Rewrite the entries starting with the line with "Where should I click to: Select 650" and going on through the line with "Switch to the Box", replacing "Switch" with "Go" and leaving everything else unchanged.

# START OF Record set

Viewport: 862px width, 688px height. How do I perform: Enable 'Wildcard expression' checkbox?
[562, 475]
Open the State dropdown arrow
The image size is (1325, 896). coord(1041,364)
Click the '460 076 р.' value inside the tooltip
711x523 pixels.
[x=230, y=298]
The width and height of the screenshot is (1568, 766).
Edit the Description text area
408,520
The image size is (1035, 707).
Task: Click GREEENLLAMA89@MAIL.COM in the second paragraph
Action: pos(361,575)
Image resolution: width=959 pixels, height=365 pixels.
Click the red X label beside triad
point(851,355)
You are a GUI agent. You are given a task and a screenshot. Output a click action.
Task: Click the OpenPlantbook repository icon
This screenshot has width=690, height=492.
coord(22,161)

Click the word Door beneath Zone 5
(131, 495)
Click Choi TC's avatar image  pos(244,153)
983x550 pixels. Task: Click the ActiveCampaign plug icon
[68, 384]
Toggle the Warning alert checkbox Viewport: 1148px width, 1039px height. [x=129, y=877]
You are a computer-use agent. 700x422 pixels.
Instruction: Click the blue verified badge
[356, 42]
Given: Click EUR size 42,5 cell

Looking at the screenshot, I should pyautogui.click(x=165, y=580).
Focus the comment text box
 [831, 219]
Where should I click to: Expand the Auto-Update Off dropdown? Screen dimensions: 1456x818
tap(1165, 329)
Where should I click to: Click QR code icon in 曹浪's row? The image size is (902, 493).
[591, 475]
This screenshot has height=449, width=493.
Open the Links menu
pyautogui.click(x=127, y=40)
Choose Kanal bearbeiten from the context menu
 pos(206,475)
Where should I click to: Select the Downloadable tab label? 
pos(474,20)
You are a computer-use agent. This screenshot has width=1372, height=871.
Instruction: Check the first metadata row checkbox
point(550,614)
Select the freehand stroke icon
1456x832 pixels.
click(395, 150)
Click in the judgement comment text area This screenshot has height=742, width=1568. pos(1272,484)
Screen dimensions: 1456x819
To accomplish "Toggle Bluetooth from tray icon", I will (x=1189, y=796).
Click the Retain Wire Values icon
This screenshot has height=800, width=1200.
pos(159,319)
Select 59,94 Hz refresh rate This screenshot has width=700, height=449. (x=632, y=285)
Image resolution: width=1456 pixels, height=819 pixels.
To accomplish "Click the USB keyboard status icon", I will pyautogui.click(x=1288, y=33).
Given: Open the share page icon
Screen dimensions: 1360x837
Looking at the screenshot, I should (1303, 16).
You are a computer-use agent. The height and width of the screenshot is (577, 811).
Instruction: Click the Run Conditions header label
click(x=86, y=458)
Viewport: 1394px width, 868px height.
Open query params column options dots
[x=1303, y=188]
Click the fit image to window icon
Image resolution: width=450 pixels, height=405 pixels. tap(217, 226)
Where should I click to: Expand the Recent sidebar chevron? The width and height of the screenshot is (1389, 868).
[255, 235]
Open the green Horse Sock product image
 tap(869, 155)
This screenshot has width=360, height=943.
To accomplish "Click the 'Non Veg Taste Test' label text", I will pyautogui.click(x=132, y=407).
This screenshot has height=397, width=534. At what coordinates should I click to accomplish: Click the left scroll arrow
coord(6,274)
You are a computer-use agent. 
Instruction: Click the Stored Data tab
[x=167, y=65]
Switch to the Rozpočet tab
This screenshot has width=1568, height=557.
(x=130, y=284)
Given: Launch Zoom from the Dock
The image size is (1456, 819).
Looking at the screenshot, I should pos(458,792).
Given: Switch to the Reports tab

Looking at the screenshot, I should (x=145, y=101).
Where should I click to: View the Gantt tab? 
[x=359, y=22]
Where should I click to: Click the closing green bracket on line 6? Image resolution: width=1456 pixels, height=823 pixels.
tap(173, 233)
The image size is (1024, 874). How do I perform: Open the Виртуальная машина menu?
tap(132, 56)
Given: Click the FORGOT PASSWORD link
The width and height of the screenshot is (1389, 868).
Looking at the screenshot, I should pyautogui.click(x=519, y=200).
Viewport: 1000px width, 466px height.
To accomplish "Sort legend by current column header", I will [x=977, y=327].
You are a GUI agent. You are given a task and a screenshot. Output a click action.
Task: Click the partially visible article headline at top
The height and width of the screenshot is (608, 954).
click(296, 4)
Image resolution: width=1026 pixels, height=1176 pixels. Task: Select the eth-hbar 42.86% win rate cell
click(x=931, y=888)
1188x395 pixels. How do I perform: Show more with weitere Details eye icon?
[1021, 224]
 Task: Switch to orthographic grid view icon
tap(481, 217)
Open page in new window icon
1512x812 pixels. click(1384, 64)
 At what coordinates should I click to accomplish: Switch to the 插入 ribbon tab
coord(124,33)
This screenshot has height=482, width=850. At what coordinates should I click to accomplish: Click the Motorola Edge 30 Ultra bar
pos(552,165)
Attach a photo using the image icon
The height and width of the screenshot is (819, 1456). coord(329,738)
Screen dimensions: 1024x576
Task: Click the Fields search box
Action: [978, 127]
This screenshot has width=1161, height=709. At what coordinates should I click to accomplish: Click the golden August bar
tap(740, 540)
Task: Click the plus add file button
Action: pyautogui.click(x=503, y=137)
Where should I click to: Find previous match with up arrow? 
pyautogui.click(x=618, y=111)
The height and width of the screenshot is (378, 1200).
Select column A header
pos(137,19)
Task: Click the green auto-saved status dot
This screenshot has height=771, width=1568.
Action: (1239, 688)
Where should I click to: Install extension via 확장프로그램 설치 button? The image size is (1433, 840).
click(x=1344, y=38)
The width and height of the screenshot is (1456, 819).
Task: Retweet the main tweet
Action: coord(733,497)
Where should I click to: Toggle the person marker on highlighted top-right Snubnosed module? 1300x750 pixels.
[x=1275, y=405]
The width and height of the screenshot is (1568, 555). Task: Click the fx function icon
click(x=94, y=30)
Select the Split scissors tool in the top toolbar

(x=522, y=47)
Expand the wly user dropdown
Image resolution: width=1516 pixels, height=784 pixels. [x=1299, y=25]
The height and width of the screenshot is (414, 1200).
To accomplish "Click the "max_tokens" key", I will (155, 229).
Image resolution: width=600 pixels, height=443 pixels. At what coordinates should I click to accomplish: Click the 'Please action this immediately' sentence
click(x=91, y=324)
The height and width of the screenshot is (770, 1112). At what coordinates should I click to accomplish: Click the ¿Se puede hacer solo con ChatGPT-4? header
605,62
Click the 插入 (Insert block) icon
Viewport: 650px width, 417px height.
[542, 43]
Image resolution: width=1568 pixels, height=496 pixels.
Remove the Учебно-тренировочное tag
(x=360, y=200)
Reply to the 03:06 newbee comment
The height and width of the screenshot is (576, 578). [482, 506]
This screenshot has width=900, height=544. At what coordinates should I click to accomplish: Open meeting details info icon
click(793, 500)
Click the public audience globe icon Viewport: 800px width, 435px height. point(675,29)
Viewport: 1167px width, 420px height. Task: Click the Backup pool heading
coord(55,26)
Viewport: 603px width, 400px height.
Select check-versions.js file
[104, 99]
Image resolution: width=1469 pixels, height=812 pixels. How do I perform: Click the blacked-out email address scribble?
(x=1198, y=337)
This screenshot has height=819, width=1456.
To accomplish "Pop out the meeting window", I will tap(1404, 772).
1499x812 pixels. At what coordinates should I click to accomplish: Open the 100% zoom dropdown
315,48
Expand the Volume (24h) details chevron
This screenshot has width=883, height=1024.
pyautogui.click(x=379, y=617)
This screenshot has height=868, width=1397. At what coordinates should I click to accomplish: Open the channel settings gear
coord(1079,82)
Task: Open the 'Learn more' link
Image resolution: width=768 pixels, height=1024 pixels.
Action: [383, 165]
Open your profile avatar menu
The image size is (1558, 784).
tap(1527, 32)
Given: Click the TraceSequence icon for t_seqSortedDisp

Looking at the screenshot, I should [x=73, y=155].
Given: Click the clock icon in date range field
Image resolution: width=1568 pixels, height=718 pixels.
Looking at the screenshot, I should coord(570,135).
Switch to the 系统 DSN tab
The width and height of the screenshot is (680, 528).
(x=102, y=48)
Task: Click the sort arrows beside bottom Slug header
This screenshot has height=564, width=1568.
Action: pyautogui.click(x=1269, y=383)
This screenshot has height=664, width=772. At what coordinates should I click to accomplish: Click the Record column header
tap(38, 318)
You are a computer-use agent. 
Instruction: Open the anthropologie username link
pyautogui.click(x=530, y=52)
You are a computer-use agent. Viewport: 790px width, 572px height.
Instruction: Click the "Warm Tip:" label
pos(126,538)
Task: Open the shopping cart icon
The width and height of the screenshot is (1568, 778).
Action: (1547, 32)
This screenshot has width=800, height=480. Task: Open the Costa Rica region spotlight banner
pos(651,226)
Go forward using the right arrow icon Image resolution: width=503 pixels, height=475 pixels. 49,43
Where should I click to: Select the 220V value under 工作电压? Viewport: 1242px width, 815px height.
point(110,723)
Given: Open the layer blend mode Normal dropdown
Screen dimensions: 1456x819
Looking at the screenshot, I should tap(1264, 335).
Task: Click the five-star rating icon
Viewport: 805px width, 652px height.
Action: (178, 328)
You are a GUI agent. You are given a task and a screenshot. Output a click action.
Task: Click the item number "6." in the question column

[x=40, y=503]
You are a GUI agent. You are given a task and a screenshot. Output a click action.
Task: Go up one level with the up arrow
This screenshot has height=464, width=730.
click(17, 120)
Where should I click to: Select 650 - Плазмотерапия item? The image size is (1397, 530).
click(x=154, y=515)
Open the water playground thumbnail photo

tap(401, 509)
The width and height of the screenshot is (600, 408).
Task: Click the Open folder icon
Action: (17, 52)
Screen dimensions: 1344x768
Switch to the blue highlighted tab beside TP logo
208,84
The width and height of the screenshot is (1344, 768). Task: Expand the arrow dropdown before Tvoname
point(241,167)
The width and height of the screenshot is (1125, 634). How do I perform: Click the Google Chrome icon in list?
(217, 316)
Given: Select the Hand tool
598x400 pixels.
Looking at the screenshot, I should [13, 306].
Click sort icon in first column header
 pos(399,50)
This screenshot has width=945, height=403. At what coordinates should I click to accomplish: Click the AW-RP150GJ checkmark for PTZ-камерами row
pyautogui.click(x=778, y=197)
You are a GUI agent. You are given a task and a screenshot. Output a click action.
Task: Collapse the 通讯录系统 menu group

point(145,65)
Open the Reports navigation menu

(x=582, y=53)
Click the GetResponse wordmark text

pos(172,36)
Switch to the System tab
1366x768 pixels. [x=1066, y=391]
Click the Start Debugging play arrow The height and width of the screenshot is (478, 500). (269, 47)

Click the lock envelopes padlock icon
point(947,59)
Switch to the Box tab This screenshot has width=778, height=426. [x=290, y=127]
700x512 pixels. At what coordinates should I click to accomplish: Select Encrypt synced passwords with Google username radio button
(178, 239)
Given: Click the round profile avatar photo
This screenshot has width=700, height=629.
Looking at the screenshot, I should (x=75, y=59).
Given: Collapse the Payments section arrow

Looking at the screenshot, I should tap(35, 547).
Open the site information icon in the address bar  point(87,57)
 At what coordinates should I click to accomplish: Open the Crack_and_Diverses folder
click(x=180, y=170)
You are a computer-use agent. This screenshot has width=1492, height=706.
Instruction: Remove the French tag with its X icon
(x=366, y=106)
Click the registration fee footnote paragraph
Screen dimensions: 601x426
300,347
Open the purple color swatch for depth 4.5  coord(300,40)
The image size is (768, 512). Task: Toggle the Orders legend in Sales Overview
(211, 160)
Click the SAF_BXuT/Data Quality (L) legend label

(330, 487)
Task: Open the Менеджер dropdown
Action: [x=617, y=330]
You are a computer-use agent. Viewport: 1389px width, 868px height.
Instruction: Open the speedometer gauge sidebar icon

# END OF Record set

## Result of the exercise:
Where should I click to: Select 650 - Плазмотерапия item? The image size is (1397, 530).
click(x=154, y=515)
Open the water playground thumbnail photo

tap(401, 509)
The width and height of the screenshot is (600, 408).
Task: Click the Open folder icon
Action: (17, 52)
Screen dimensions: 1344x768
Go to the blue highlighted tab beside TP logo
208,84
The width and height of the screenshot is (1344, 768). Task: Expand the arrow dropdown before Tvoname
point(241,167)
The width and height of the screenshot is (1125, 634). How do I perform: Click the Google Chrome icon in list?
(217, 316)
Given: Select the Hand tool
598x400 pixels.
Looking at the screenshot, I should [13, 306].
Click sort icon in first column header
 pos(399,50)
This screenshot has width=945, height=403. At what coordinates should I click to accomplish: Click the AW-RP150GJ checkmark for PTZ-камерами row
pyautogui.click(x=778, y=197)
You are a GUI agent. You are given a task and a screenshot. Output a click action.
Task: Collapse the 通讯录系统 menu group

point(145,65)
Open the Reports navigation menu

(x=582, y=53)
Click the GetResponse wordmark text

pos(172,36)
Go to the System tab
1366x768 pixels. [x=1066, y=391]
Click the Start Debugging play arrow The height and width of the screenshot is (478, 500). (269, 47)

Click the lock envelopes padlock icon
point(947,59)
Go to the Box tab This screenshot has width=778, height=426. [x=290, y=127]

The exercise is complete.